Cheese scones are the simplest and most delicious of quick, home made bread. I’ve faffed around with baking powder and bicarbonate of soda, thought about the advantages of tepid water, whole eggs or milk straight from the fridge. But if there is one thing in life which you shouldn’t overthink, it’s cheese scones.
- Ingredients: 250g of self-raising flour, 175g of cheese and butter (together); 75ml of milk, 1 egg
- Discretionary Ingredients: Half a teaspoonful of ground mustard seeds, a pinch of salt, a handful of chives
For this version, only self-raising flour, cheese, butter and a little milk are necessary. Some people incline to a sprinkle of cayenne pepper, others prefer a mild, unspiced scone. But for what it’s worth, I recommend ground mustard from a Colman’s tin. Chives help and an egg is good for decoration. As for the cheese, I would suggest a sharp, hard cheese. Aged Red Leicester and Appleby Cheshire both look very pretty. But I made the scones in this picture with a bog standard mature cheddar. I have given the measurements for two well-rounded scones. Just scale up for more – I don’t keep these hanging around.
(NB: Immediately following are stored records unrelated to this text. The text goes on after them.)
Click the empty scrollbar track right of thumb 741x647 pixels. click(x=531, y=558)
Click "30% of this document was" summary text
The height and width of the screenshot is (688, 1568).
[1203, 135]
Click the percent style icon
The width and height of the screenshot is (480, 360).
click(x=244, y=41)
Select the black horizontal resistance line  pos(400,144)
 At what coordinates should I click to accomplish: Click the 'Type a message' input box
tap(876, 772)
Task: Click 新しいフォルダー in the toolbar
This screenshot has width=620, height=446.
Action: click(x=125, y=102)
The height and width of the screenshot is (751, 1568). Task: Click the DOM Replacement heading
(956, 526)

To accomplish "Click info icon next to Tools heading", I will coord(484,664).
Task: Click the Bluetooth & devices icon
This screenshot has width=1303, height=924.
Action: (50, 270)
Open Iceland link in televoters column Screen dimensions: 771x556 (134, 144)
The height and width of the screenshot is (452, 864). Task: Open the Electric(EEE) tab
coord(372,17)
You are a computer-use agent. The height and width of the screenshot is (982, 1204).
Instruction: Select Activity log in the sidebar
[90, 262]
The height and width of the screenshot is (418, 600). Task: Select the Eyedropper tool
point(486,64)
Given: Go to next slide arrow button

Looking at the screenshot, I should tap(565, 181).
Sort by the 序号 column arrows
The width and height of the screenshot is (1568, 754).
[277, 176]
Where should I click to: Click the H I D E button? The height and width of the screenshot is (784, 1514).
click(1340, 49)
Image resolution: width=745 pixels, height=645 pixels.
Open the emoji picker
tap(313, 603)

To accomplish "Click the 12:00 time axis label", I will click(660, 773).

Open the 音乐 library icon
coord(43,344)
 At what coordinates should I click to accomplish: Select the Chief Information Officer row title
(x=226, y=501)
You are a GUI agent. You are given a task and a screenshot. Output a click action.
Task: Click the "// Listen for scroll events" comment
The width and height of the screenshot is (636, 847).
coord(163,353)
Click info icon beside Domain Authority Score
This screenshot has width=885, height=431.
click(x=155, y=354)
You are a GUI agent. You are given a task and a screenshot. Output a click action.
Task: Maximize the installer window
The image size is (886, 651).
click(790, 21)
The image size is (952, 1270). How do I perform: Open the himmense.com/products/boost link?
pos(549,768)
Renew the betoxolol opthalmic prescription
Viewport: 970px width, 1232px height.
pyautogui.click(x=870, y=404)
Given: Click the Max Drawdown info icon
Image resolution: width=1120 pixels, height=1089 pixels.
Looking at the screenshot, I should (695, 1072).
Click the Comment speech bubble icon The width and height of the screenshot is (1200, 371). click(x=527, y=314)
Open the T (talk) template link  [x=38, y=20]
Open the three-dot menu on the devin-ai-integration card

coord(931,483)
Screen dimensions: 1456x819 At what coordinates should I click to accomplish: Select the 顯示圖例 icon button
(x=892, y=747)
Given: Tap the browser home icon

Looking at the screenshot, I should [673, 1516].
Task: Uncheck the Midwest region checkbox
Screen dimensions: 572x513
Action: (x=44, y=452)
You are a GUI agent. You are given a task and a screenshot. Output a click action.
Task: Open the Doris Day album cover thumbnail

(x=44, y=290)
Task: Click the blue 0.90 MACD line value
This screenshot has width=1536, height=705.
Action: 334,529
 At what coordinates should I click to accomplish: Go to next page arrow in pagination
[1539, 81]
- Method: Sieve your flour or, at least, stir it briskly with a fork. Add in a dash of ground mustard and salt (though you really don’t need the salt, there’s a lot of salt in cheese). Grate the cheese and butter into your bowl of flour; I treat these as interchangeable. Because I like scones with a bit of bite, I use more cheese and less butter. With your fingertips, crumble the flour, cheese and butter together in a bowl. Add in droplets of milk until you have a nice, elastic ball which no longer sticks to the side of your bowl. Roughly and quickly, roll out your elastic ball. Cut it into shapes, put the shapes on a buttered tray or baking parchment and brush them with beaten egg. If you want them to look even nicer, scatter shavings of cheese across the tops. Then stick them in an oven warmed to 175°C Pretty soon they will start to smell good. After about fifteen minutes they should be done.
If you feel like making an extra effort, pound a handful of chives into a pat of butter, reshape the butter into something neat, and put it on the table with the scones. If you don’t feel like making an effort, you might consider slicing some fresh chives (or a green onion) into your flour once it’s crumbled. That will give your scones a nice scent and appearance for very little extra effort.
Best tip of all – buy a simple, cheap scone cutter. It will make no difference whatsoever to the flavour of your scones but people will start telling you how wonderful they are.